[[ Excerpted data open ]]

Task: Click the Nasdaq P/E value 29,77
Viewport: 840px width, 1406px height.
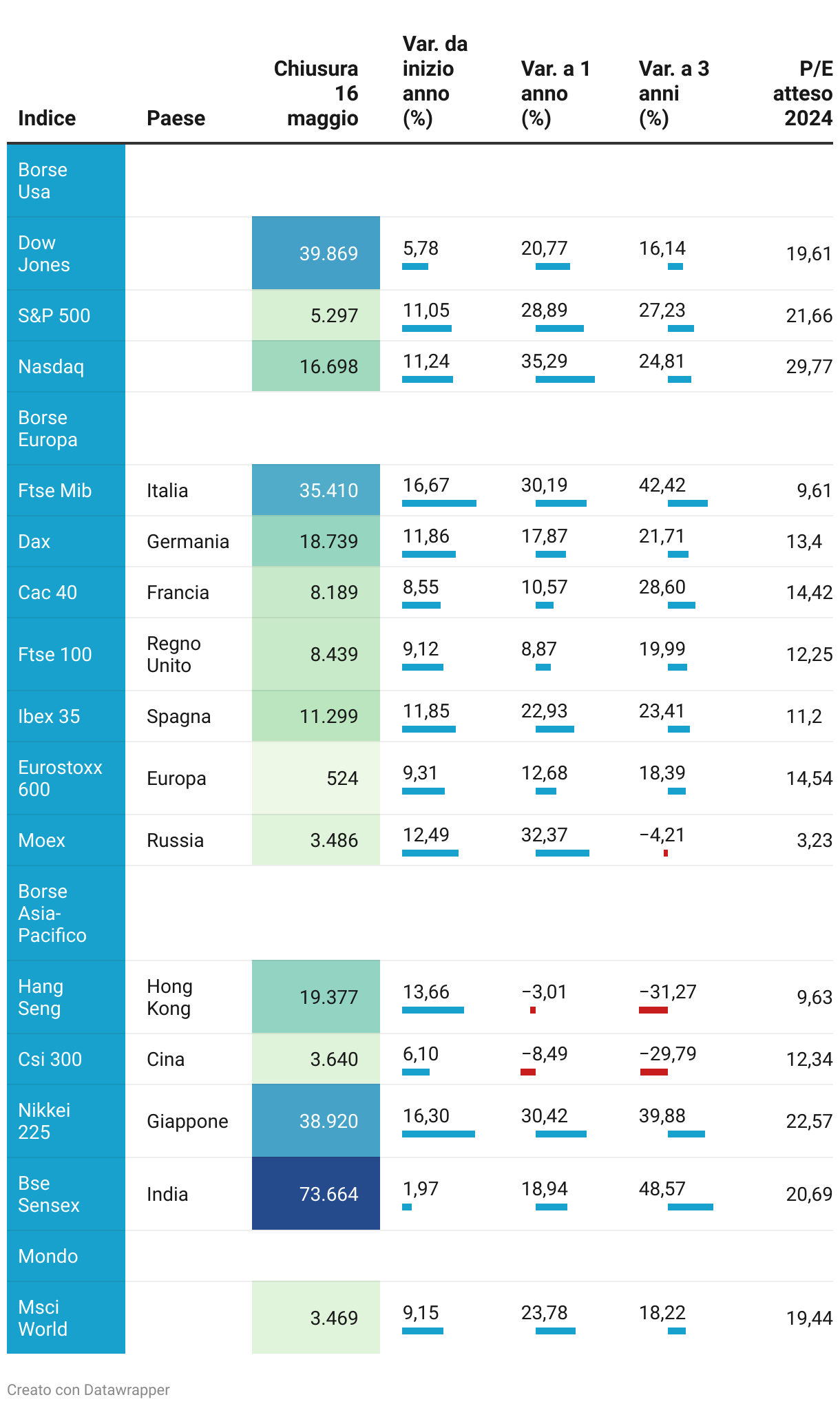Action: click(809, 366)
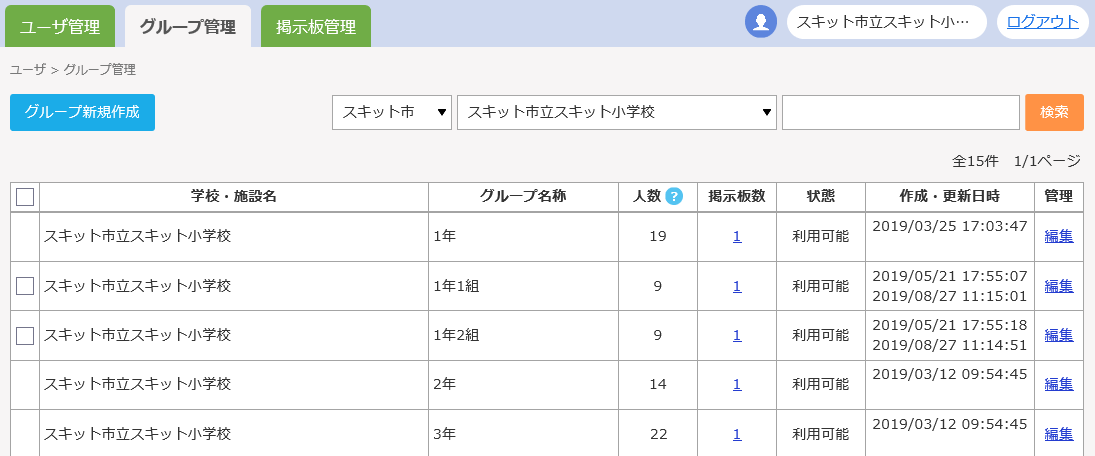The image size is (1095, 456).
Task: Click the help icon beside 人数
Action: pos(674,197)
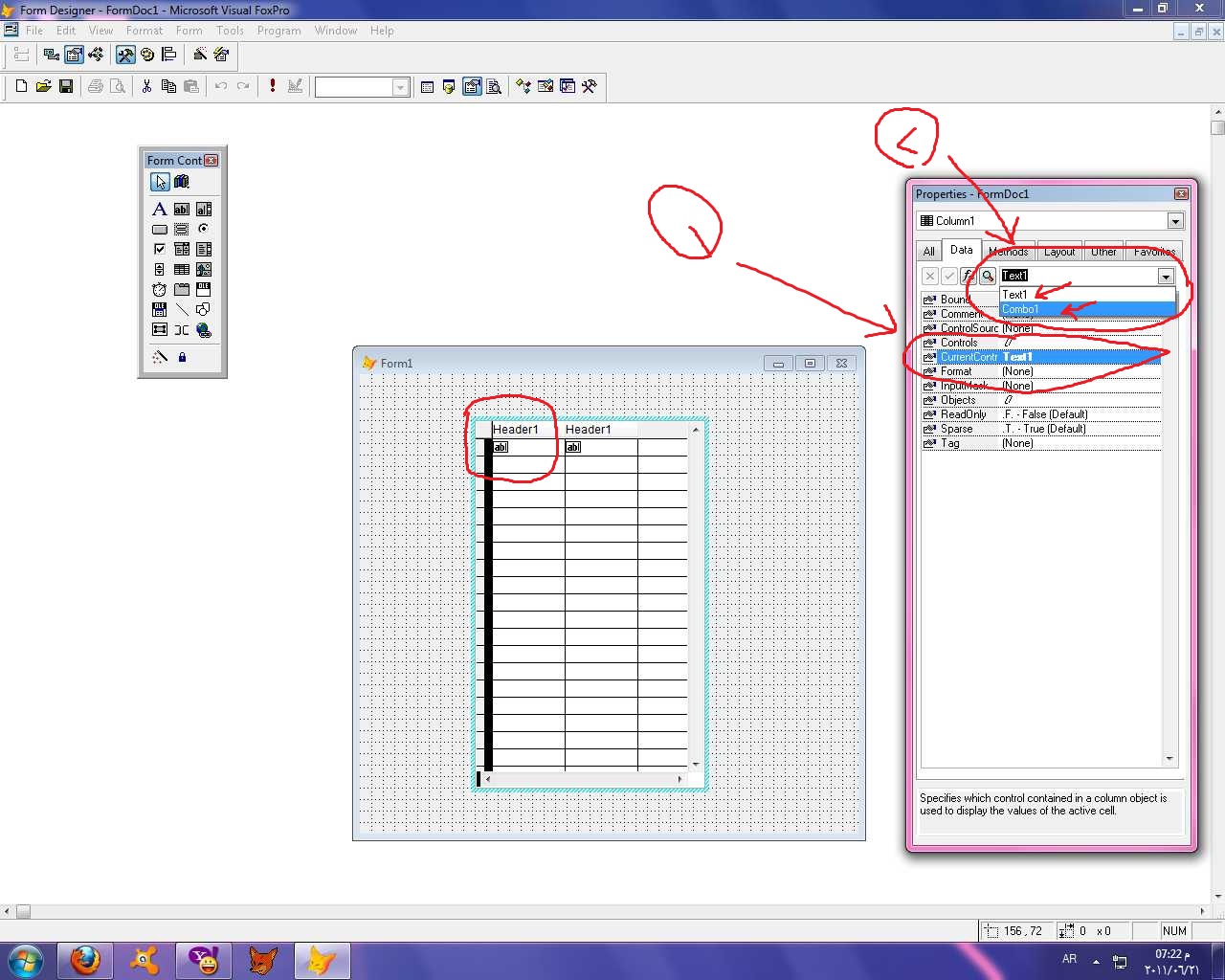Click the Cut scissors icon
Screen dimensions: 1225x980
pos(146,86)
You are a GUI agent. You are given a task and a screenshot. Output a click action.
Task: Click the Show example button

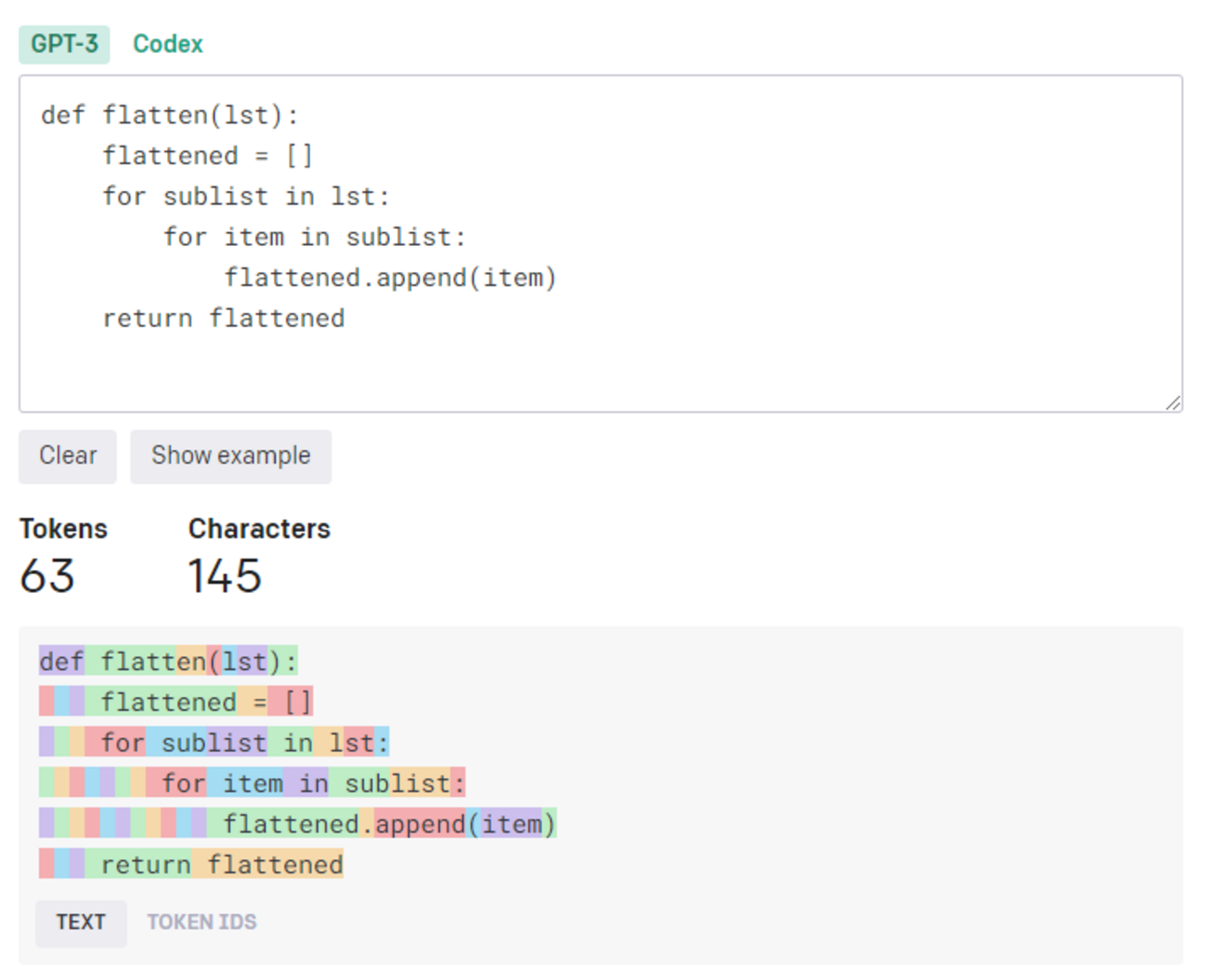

[[ Excerpted data closed ]]
[[ Excerpted data open ]]

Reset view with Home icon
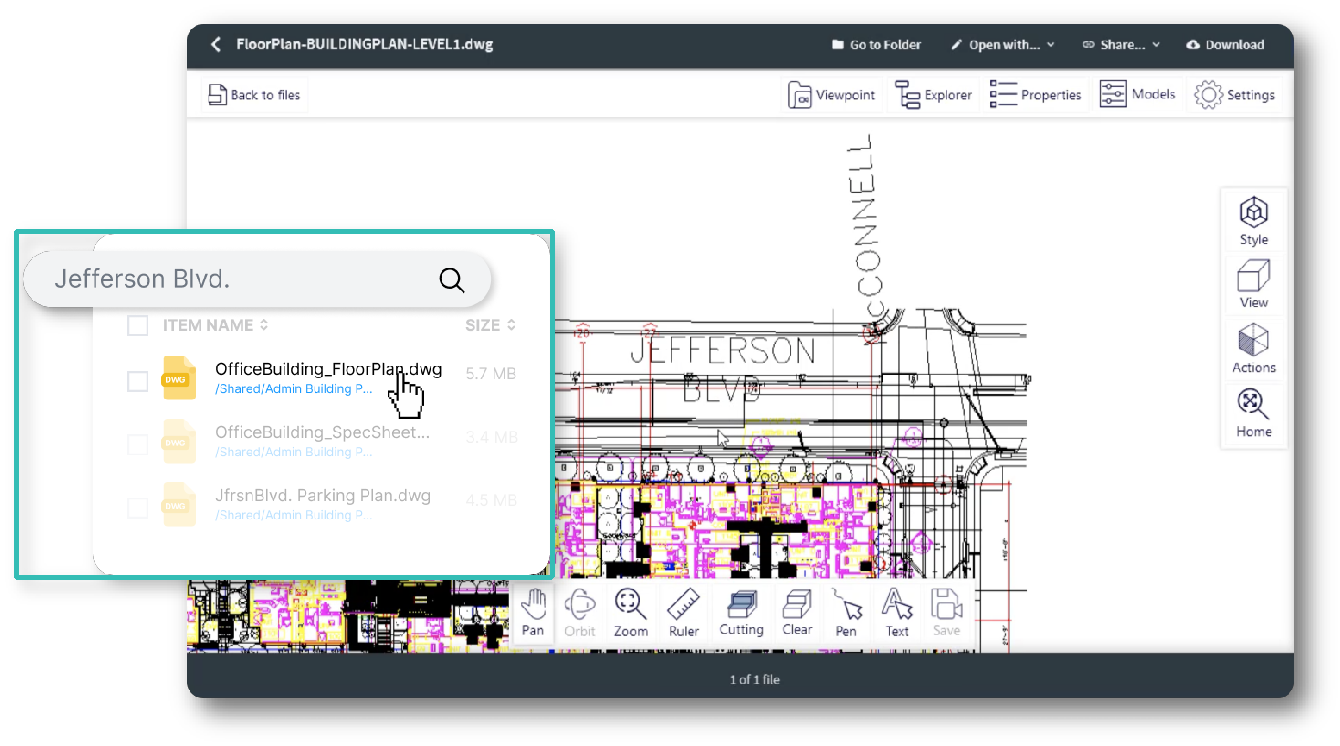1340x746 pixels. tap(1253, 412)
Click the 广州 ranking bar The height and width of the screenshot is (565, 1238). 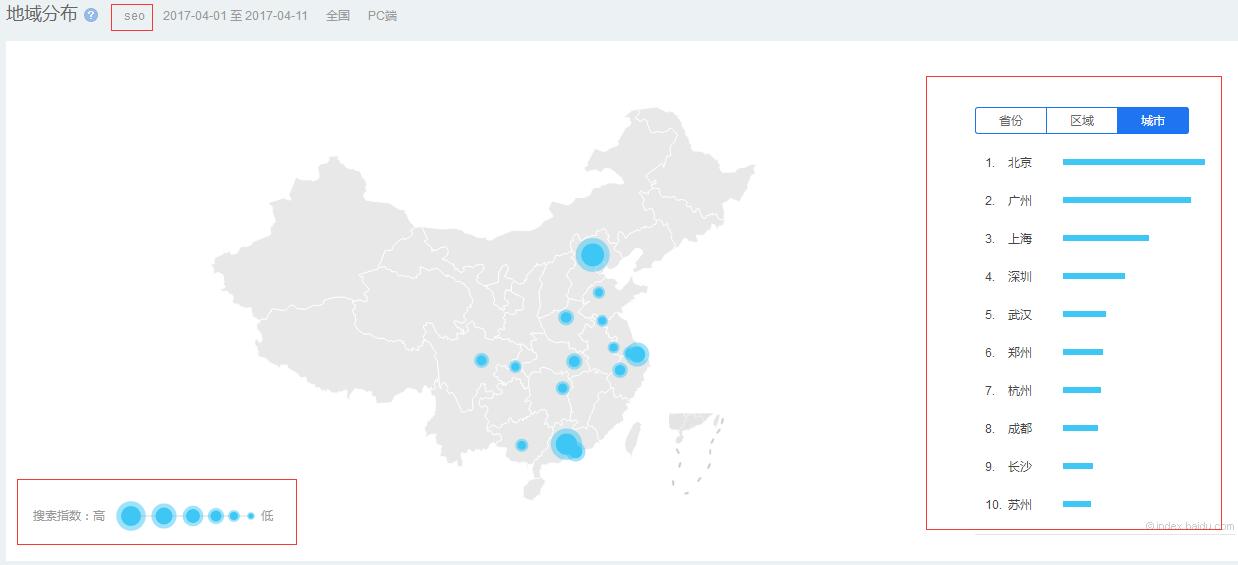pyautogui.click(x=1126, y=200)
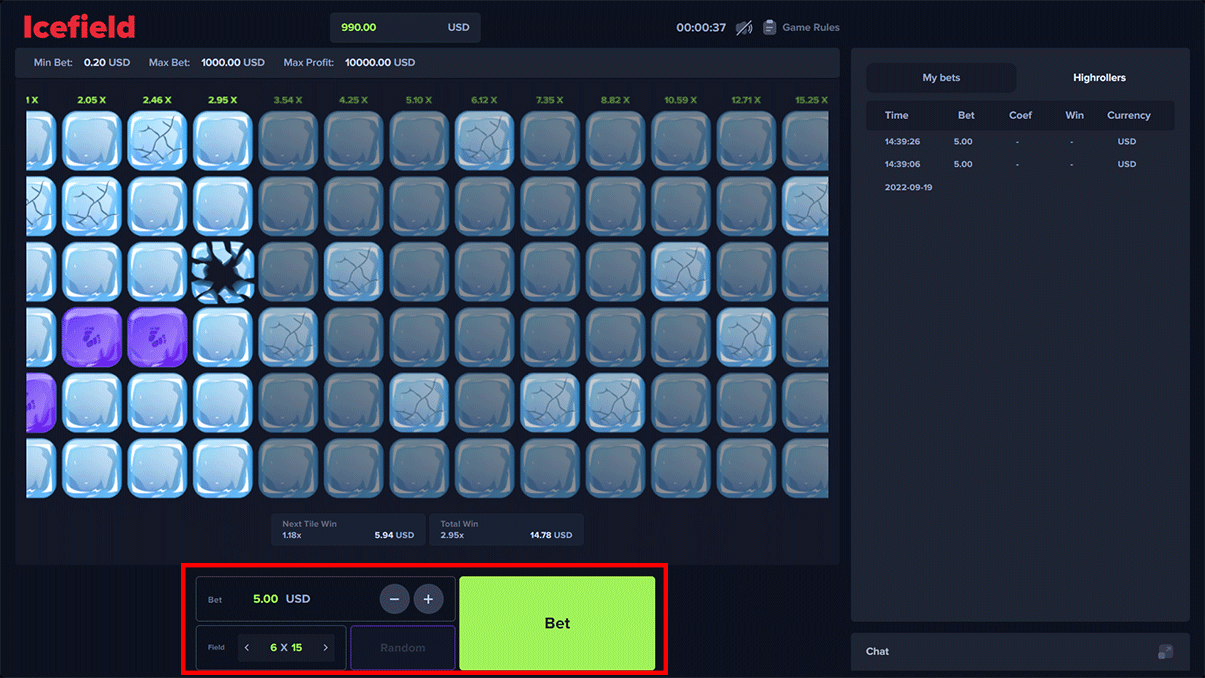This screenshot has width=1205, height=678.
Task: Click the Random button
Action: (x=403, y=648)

[[ Excerpted data closed ]]

| Work required |
In the entries above, find the line containing "Task: Click the Nasdaq P/E value 29,77" and the line containing "Task: Click the Show example button", then copy both and every line between them exactly, without any picture.

| Exercise solution |
Task: Click the Nasdaq P/E value 29,77
Viewport: 840px width, 1406px height.
Action: click(809, 366)
The image size is (1095, 456).
Task: Click the help icon beside 人数
Action: pos(674,197)
Click the Cut scissors icon
Screen dimensions: 1225x980
pos(146,86)
You are a GUI agent. You are given a task and a screenshot. Output a click action.
Task: Click the Show example button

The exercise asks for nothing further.